Tamiya Bf-109 G-6 In Box Review

Tamiya’s 2017 G-6 model is a well-stocked kit perfect for both new and experienced modellers, despite lacking features like photo-etched parts. The model has a quality molding, clear instructions, and three standard colour options. While criticized for its minor shortcomings, it’s considered a worthwhile model for…

Keep reading

Construction, unsurprisingly, starts with the cockpit. Things went pretty smoothly and it wasn’t long before I was laying some paint. I knew that I wanted to incorporate some chipping effects so after the major construction as done on the cockpit I sprayed down a layer of aluminum to serve as a chipping base.

I also opted to add some additional wiring to the cockpit area as I felt that the detail was a bit sparse. The added detail was particularly noticeable on the control stick:

Next, I whipped up a generic “German aircraft interior grey” after spraying the cockpit pieces with the chipping medium. I wasn’t too specific about getting the exact shade right as most of this work will be hidden in shadow when the fuselage is sealed up. I used Tamiya acrylics at this stage which I’ve found chip very nicely. I primarily used a brush moistened with water, although in some areas I opted to used an old airbrush needle to get more fine, controllable chips. I then move on to painting the various small details in the cockpit. The Bf-109 is a bit unique in that it has a rather colourful cockpit with blue and yellow pieces of equipment present.

The result at this stage is VERY stark although after subsequent weathering and varnishes the colours will be muted somewhat. I was particularly happy with how the control stick turned out as in my reference photos I saw some brass elements that really pop in the grey monotony that is the rest of the cockpit.

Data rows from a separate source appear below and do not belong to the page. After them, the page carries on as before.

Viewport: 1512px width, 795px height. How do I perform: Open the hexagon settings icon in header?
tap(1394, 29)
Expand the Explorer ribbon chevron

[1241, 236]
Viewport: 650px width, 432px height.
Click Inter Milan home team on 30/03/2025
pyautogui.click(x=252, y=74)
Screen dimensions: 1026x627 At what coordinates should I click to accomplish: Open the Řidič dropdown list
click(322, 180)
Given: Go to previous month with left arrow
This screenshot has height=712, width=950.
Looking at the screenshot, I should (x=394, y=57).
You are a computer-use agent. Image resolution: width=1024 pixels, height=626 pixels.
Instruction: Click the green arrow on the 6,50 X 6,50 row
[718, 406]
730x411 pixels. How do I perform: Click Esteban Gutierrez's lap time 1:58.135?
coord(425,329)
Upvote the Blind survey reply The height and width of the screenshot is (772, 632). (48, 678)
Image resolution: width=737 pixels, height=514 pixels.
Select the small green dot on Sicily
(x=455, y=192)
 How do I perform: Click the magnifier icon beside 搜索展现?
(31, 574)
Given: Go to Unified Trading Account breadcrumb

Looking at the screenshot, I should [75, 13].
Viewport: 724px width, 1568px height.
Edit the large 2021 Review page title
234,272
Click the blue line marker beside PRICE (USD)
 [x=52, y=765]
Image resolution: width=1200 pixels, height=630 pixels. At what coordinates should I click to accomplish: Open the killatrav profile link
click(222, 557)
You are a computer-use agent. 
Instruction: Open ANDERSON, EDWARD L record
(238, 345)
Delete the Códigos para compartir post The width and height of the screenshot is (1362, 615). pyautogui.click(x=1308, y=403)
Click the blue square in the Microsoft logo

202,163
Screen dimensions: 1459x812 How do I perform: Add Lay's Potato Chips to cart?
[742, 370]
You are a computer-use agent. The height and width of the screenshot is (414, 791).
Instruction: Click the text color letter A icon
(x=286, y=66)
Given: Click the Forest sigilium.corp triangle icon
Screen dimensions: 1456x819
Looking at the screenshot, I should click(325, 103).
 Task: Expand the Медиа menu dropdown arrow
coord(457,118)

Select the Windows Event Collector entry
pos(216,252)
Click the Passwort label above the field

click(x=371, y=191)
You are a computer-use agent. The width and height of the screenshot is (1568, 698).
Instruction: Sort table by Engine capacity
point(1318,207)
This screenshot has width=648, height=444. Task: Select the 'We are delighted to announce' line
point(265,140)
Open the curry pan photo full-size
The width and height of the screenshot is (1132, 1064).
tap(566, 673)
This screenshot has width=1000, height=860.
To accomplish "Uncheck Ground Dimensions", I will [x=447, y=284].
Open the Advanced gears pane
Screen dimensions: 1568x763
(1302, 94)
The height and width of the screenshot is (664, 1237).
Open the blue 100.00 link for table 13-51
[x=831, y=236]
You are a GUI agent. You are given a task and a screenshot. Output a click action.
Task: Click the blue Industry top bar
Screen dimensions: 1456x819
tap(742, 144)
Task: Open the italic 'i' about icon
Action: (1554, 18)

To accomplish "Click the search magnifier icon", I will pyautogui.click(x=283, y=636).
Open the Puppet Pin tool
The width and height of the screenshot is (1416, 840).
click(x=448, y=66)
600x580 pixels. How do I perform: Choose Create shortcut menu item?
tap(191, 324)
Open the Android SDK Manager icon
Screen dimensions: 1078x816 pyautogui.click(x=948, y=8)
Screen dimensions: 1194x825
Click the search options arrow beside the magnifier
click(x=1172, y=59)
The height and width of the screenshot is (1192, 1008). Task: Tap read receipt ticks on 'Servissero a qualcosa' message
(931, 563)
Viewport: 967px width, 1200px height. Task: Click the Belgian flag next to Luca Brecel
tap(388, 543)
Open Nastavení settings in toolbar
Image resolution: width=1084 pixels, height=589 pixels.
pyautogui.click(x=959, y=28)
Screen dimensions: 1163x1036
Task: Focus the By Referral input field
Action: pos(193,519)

I then applied a VMS satin varnish over the entire cockpit in preparation for decals and weathering. For the decals I used several pieces from Anyz to depict cockpit placards and switch lettering. I find that these decals really add a lot if life to the model and look great in a busy cockpit. I chose to use AK’s weathering pencils as the primary medium for weathering as I wanted to experiment a bit further with these after trying them out a bit on my last aircraft build, Eduard’s F6F Hellcat:

F6F-5 Hellcat: Completed Build

A few weeks ago I completed Eduard’s F6F-5 Hellcat and I’m finally getting around to post the photos and compile my thoughts about the build. If you’re just here for the photos check them out below 👇 As for my thoughts, this build was a pretty fun, short project. I really didn’t invest a ton…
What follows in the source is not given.